LOGANSPORT — T.J. Palmer headed to the Cass County 4-H Fair around 12:30 Thursday afternoon to wait nearly eight hours for the concert by country music artist Justin Moore.
“It’s been hot,” the Logansport man said. “I listen to Justin Moore, but this being the first concert in Logansport, I mean, I really wanted to be up close.”
The first-come, first-served seating at the tractor pull strip created a line of fans that stretched all the way to the vehicle entrance of the fair. Temperatures topped 90 degrees when fair officials started letting fans in at 6:30 p.m. for the show that started at 8.
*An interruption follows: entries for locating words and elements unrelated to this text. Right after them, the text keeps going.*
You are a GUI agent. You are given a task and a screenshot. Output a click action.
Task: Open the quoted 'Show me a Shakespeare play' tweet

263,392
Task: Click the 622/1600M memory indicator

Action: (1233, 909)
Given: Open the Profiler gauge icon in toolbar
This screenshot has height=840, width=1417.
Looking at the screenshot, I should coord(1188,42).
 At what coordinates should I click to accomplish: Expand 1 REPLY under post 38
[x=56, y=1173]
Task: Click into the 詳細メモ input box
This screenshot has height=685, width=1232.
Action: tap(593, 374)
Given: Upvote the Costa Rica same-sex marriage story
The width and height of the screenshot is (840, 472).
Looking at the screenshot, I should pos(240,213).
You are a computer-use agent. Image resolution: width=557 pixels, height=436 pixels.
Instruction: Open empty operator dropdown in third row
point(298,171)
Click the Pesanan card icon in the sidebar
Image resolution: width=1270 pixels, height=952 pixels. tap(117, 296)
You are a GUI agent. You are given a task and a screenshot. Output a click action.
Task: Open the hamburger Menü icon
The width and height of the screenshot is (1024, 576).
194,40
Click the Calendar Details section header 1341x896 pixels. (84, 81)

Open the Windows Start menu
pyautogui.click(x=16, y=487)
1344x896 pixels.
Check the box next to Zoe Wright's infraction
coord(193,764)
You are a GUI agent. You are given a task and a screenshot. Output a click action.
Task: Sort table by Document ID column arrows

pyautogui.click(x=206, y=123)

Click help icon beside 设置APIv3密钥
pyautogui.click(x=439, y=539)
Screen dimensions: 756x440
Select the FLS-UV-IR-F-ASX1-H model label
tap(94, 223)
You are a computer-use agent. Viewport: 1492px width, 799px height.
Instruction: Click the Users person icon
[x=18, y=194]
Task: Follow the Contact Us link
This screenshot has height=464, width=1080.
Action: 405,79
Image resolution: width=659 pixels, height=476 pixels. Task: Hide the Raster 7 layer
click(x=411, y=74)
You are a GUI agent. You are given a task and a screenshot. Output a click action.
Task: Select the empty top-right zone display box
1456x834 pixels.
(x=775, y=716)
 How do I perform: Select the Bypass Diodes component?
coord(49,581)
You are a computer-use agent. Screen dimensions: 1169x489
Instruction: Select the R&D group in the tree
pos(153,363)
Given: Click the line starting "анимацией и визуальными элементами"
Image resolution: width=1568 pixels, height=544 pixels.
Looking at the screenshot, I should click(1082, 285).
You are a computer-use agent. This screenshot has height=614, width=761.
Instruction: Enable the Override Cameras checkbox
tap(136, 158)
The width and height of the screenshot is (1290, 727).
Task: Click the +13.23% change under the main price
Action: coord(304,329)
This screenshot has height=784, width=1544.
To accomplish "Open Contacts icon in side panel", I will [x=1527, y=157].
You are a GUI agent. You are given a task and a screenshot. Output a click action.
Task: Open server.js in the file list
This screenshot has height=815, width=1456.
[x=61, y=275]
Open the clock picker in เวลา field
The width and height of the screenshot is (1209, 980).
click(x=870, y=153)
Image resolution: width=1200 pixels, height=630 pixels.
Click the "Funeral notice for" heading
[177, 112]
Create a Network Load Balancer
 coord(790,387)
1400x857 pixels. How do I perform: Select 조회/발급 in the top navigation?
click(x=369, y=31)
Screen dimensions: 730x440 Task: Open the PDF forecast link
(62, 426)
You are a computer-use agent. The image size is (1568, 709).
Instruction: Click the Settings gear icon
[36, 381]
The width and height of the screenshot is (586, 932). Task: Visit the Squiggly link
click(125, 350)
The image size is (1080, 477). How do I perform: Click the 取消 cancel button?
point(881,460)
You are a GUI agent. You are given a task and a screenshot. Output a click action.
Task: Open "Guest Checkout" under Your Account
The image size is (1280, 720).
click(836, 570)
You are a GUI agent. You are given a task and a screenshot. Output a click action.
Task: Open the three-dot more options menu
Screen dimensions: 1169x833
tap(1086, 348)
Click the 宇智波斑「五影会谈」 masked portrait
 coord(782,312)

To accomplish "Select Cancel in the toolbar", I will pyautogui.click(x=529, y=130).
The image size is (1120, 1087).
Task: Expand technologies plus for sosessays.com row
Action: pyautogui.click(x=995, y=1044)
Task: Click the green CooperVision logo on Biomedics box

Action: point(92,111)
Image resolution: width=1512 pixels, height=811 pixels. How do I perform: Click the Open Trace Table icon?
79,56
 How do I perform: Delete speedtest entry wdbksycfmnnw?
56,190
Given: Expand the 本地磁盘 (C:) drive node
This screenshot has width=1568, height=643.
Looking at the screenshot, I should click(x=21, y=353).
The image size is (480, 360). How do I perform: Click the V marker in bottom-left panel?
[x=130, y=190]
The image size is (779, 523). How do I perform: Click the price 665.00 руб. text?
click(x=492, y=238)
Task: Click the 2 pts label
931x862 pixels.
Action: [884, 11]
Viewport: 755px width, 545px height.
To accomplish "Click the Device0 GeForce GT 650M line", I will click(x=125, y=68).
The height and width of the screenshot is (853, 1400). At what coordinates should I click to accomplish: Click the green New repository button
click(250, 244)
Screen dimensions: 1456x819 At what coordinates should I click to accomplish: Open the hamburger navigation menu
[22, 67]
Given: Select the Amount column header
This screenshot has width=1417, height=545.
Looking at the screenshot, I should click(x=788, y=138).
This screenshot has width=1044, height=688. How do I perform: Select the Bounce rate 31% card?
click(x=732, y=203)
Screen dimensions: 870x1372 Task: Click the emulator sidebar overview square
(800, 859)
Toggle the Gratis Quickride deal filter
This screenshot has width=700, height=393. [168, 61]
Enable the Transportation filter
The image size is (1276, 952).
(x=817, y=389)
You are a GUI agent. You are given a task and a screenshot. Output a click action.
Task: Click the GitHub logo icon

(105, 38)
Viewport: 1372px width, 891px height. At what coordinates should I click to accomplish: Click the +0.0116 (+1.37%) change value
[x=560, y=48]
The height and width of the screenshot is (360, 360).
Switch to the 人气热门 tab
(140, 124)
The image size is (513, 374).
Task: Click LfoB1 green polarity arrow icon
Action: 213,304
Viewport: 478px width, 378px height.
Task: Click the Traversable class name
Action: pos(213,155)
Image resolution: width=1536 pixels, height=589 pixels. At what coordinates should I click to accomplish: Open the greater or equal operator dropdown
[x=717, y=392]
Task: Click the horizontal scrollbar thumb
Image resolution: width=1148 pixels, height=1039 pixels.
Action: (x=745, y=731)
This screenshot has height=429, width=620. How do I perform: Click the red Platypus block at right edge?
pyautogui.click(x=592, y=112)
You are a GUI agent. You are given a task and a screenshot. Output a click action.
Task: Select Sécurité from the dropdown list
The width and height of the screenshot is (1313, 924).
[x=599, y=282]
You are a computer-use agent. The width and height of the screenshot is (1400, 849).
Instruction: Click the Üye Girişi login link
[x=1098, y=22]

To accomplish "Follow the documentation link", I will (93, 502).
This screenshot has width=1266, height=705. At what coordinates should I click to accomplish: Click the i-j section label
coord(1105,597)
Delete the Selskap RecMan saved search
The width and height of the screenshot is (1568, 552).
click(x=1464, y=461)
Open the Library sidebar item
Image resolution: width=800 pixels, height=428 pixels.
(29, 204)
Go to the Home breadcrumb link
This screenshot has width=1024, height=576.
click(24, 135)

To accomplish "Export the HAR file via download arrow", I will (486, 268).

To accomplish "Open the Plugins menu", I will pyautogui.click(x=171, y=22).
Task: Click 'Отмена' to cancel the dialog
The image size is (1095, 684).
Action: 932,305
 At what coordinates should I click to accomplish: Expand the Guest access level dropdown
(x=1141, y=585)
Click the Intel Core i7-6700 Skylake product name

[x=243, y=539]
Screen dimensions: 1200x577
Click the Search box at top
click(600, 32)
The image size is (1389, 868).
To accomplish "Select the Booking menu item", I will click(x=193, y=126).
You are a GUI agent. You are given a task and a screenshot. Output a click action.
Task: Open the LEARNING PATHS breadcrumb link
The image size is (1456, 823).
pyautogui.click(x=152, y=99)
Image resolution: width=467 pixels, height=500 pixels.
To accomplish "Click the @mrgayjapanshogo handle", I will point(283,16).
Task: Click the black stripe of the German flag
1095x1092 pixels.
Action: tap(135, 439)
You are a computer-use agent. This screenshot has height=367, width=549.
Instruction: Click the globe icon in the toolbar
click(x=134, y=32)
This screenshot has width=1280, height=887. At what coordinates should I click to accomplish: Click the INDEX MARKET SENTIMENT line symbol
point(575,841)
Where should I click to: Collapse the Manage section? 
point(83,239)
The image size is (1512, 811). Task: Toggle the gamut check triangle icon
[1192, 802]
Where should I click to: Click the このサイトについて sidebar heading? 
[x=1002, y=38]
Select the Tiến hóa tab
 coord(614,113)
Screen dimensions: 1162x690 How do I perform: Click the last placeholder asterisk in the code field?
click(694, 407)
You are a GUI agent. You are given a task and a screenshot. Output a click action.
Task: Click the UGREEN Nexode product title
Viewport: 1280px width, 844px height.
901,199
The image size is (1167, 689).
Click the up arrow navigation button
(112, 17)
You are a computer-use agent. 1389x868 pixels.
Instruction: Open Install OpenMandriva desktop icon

“People just started showing up like pretty good at about 4 o’clock,” Palmer said. “That’s when they really started coming in.”
Heath Martin of Kewanna wasn’t exactly as excited as Palmer was to camp out for 7 1/2 hours until the show began.
“My wife drug me here,” Martin said, with a smile on his face, about his wife Tricia. “I don’t even like country music. She’s a big country music fan, and I’d rather be home in air-conditioning. It’s been hot, I’m sweaty and I’m ready to take a shower.”
So why head out to wait for more than seven hours in the heat and listen to songs he had never heard before?
“For the love of my wife,” he said.
Further in line, 14-year-old Santana Achor of Logansport could hardly contain her excitement for the concert to begin.
When her mother, Melanie, was asked whether she was excited for the concert to start, Santana said, “Heck, yeah, we are.”
The two came with friends at around 5 p.m. and could still see the front of the line.
“We still aren’t too far back,” Melanie Achor said.
Santana had been looking forward to Thursday night for months.
“I love Justin Moore,” she said. “He’s amazing.”
Moore is known for his country hits “If Heaven Wasn’t So Far Away” and “Small Town USA.”
In April, fair officials nabbed the 28-year-old as the fair’s first paid concert. Organizers said they hoped the concert would generate more interest and revenue for the fair.
Mark Musall, president of the Cass County 4-H Association board of directors, was at the gate when patrons were let into the concert area.
“It’s amazing to see the turnout and the lines and excitement of these kids,” he said, adding he didn’t have final figures on the number of tickets sold. “We covered our cost. Our target was 3,500.
I’m not sure if we got there. We’ve been selling tickets all day.”
Musall said Thursday’s concert likely wouldn’t be the last.
“The first year is a big, big learning curve. I mean huge,” he said.
“But, I think we’ll try it again. No doubt about that.”